É importante que permaneça a atmosfera única de Macau
Por
fim as declarações de Maria José de Freitas, ligada à área do património há
mais de 30 anos, não só em Macau, mas igualmente em Portugal. “O Plano de
Gestão para o Centro Histórico de Macau é urgente e a sua necessidade faz-se
sentir desde que o Centro Histórico, pelas caraterísticas que revela, foi
incluído na lista Classificada da UNESCO em 2005”, inicia assim a sua abordagem
ao tema que lhe propusemos comentar.
A
arquitecta refere que “mais tarde, em 2013, a Lei 11/2013 veio abordar
novamente esta situação – a promulgação do Plano de Gestão – como uma das
prioridades a concretizar para salvaguardar o património existente em Macau”.
E
cita alguns pontos importantes: “compete ao Instituto Cultural (IC) a
elaboração e execução do plano em cooperação com outros serviços públicos que,
no âmbito das respectivas competências, exerçam poderes relativos ao «Centro
Histórico de Macau», nomeadamente a Direcção dos Serviços de Solos, Obras
Públicas e Transportes (DSSOPT) e o Instituto para os Assuntos Municipais
(IAM)” – na altura IACM; “O plano de salvaguarda e gestão subordina-se ao
estabelecido na lei e às orientações da UNESCO, devendo conter medidas
específicas que garantam o uso sustentável do espaço em termos urbanos,
culturais e ambientais”.
Desde
então, continua Maria José de Freitas, “temos assistido ao adiamento sucessivo
da publicação do Plano de Gestão, o património vai sofrendo a consequência
dessa ausência e as situações são resolvidas de forma casuística”, sendo certo
que o Instituto Cultural tem zelado pela manutenção e cuidado dos bens
patrimoniais, no entanto, “a inexistência de um plano consagrado e aprovado”

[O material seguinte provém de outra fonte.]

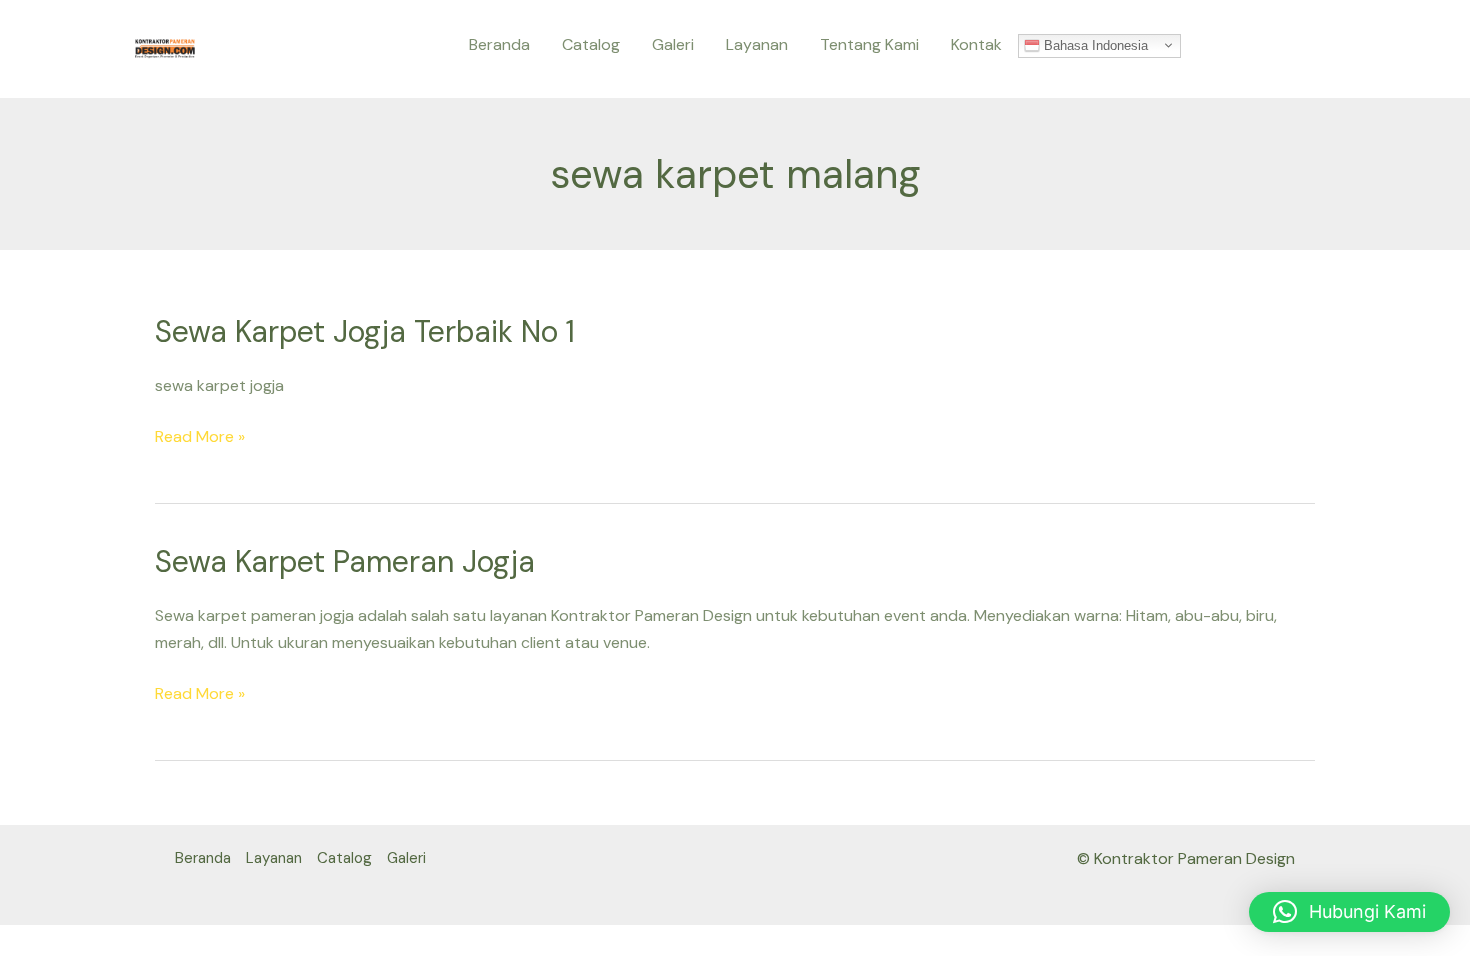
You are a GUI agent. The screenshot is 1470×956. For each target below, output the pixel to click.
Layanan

torna a gestão “mais complexa, morosa e pouco transparente”. “As regras devem
estar definidas, devem ser claras e a população está ciente disso”, afirma.
A
UNESCO e o ICOMOS como entidades que cuidam da proteção patrimonial e sua
defesa de modo que seja possível a existência de legados com significado e
manutenção dos respetivos valores universais – Outstanding Universal Values
[OUV] – tem feito pressão nesse sentido, a vigilância é permanente como denotam
as sucessivas recomendações feitas ao longo dos últimos anos.
Aquela
que é actualmente membro do Conselho do Património Cultural, juntamente com
mais sete elementos, considera que a UNESCO e o ICOMOS como entidades que
cuidam da proteção patrimonial e sua defesa, “de modo que seja possível a
existência de legados com significado e manutenção dos respetivos valores
universais” – Outstanding Universal Values [OUV] – “tem feito pressão
nesse sentido, a vigilância é permanente, como denotam as sucessivas
recomendações feitas ao longo dos últimos anos”.
Maria
José de Freitas termina apontando que “em Macau as autoridades estão
conscientes dessa situação e em Pequim têm-se feito sentir os ecos desta
carência”, principalmente pela voz de associações patrimoniais locais,
“designadamente no caso da envolvente do Farol da Guia e volumetria das
construções a edificar nos novos aterros”.
Julgando
ser importante que os corredores visuais se mantenham e permitam a visualização
dos bens patrimoniais e considerando que é relevante que a atmosfera única de
Macau permaneça, a arquitecta faz votos para que os prometidos Plano de Gestão
e respectivo Regulamento sejam uma realidade em breve. Vitor Rebelo – Macau in “Jornal
Tribuna de Macau”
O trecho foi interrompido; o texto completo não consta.